= Excerpt =

# # #

Divine Timing: Elmiene Interviewed

Co-signed by the likes of Sampha and Stormzy, Abdala Elamin weaves transcendent tales of love, loss and lineage in his timeless songs. CLASH gets a glimpse into the interior world of this classic soul star in the making.

Few voices evoke the past like Elmiene. His is a voice that travels the RnB and soul continuum, laden with the heft and history that comes from studying the Greats. It’s poetic then, that I meet Elmiene on a cloudy Friday afternoon at Next Door Records in Shepherd’s Bush – a haven for music lovers and archivists. He’s towering above the racks of vinyls, flicking through with a sense of wondrous glee. He’s hard to miss and even more difficult to dislike. “This is really my area,” he nods to me as he reaches the funk and soul section, gravitating towards the works of his hero Stevie Wonder. “I’ve only recently started collecting records, I don’t have that many yet,” he tells me as he combs through and studies the sleeves. 

The foundations of Elmiene’s love affair with music were not made in the eclectic shops in Shepherd’s Bush, but instead on the cobbled streets of Oxford. “The HMV there is between my house and the big park, so I’d go with my Walkman style CD player,” he recollects. “I’d buy the CD and do a big walk around the park, and I’d buy another and walk around town.” Discovering albums that would come to define you through Walkman-accompanied strolls may feel out of character in this age, but Elmiene isn’t your average 22-year-old. As we wander, Elmiene’s gaze settles on the work of Joni Mitchell. “I’m a big Joni fan, but the thing is, I’m a Joni fan because Prince was a Joni fan and he was always doing covers of her,” he tells me. It’s a theme that becomes more apparent as Elmiene curiously picks apart the inspirations of his heroes, finding secrets hidden within. “I just love ‘A Case Of You’, the rhythm, and the way she sings the melody. You never really know where she’s going but you just get it. It’s just beautiful.”

# # #

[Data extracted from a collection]

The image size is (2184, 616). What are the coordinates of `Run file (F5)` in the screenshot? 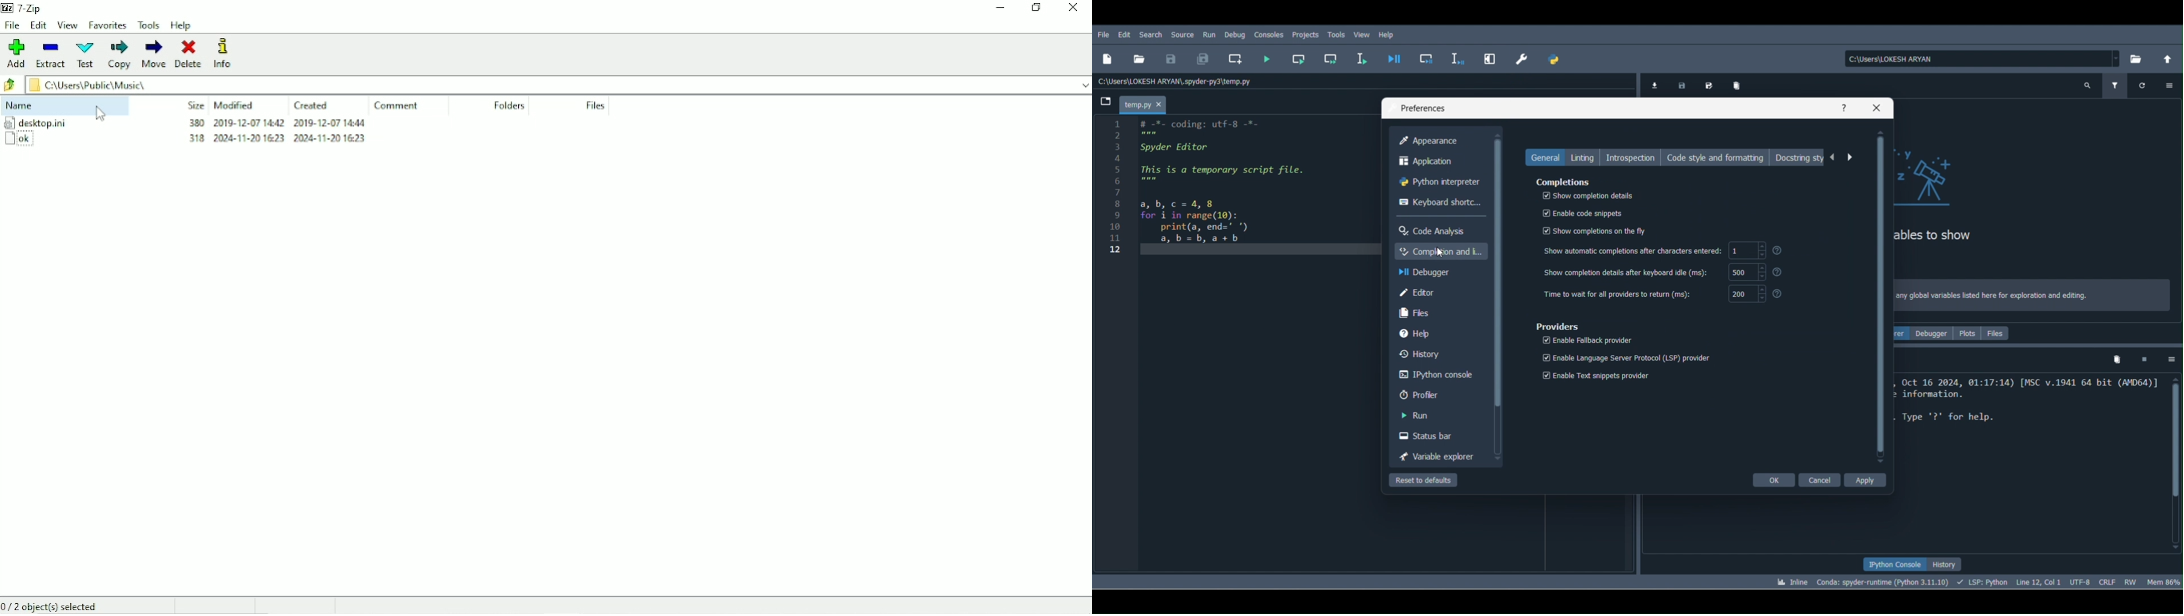 It's located at (1268, 59).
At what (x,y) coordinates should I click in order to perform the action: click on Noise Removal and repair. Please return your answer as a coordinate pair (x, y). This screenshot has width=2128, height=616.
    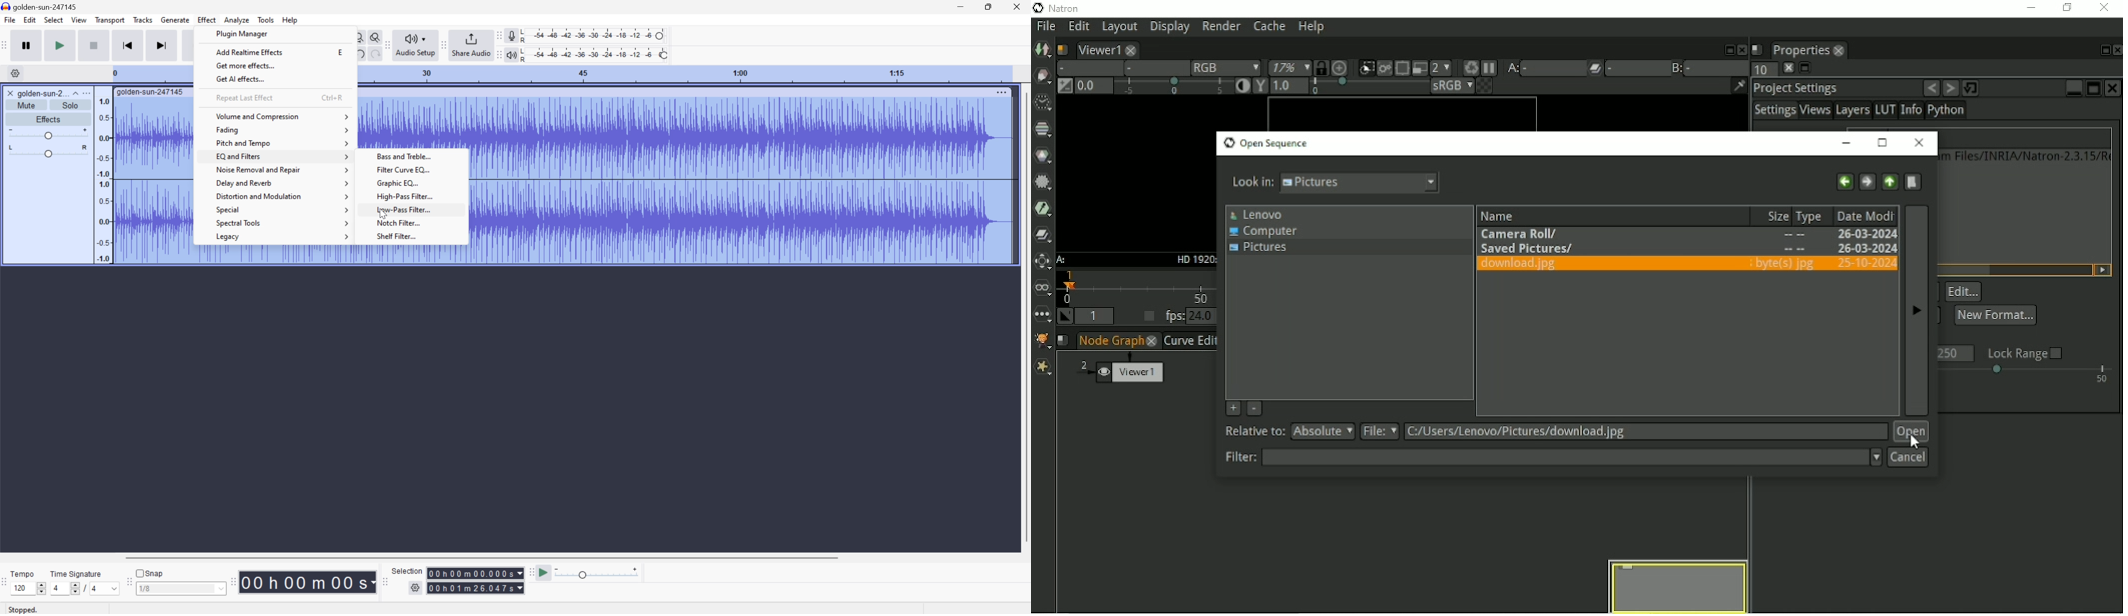
    Looking at the image, I should click on (282, 170).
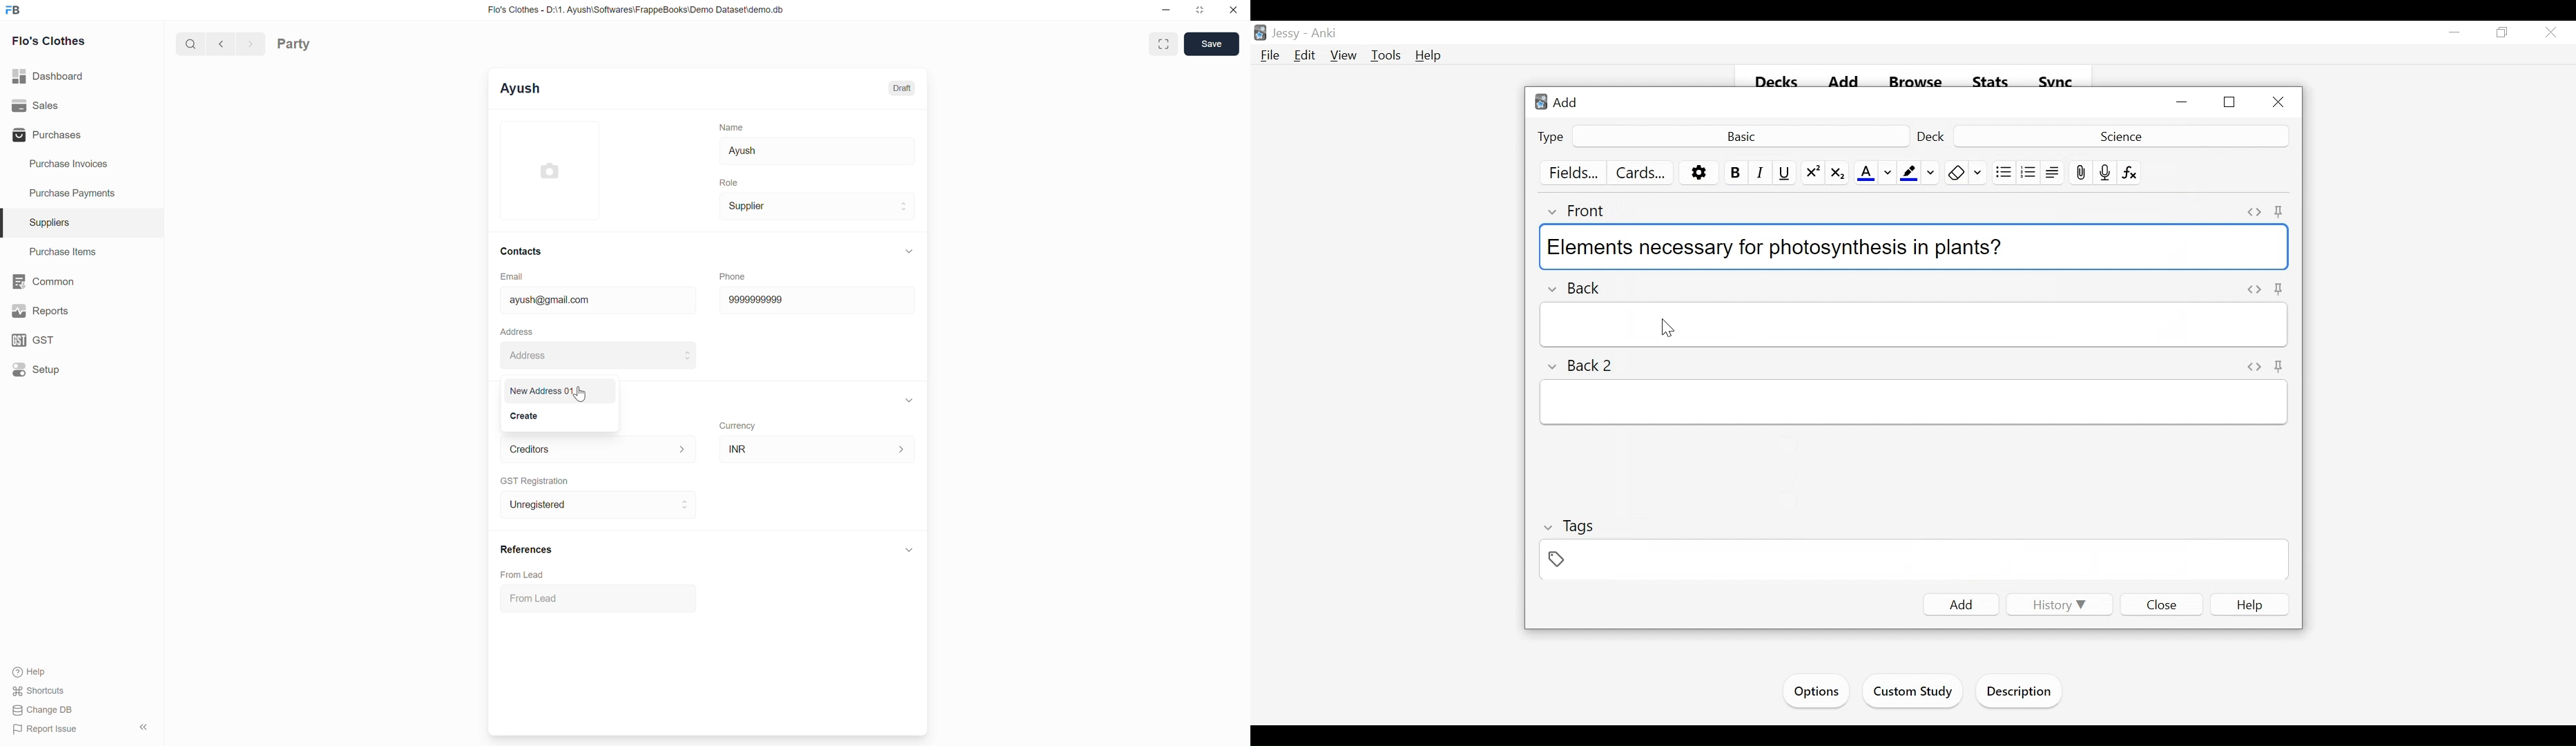  What do you see at coordinates (2255, 289) in the screenshot?
I see `Toggle HTML Editor` at bounding box center [2255, 289].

# # #

= Written task =
Update the passage of the Elmiene interview that opens with "Co-signed by the" and closes with "in the making.", putting "enduring" in place of "timeless".

= Task result =
Co-signed by the likes of Sampha and Stormzy, Abdala Elamin weaves transcendent tales of love, loss and lineage in his enduring songs. CLASH gets a glimpse into the interior world of this classic soul star in the making.